- **PROBLEM DETAILS**: Pick out every line in the material below that contains the word "icon", and copy each one.

- **DATA SECTION**:
— Begin —
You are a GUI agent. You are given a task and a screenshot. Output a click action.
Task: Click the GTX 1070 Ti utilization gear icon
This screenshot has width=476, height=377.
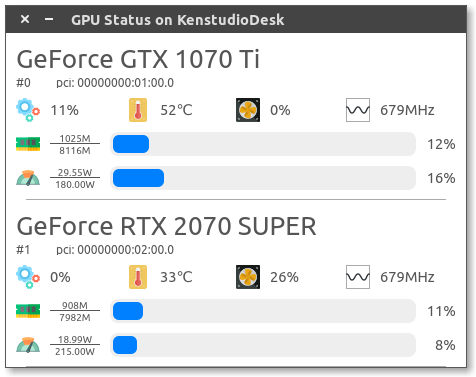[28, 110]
— End —
— Begin —
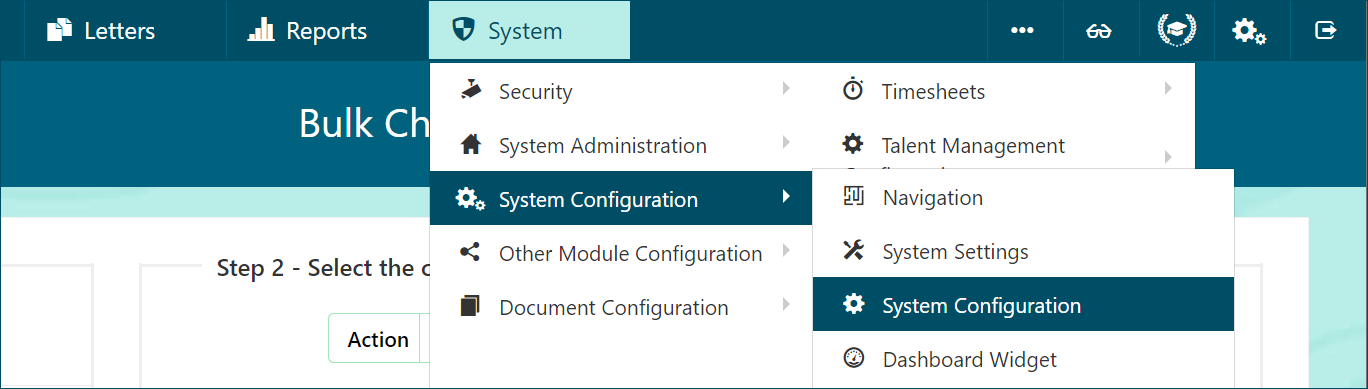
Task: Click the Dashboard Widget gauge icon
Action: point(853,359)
— End —
- **ANSWER TO THIS PROBLEM**:
Task: Click the GTX 1070 Ti utilization gear icon
Task: Click the Dashboard Widget gauge icon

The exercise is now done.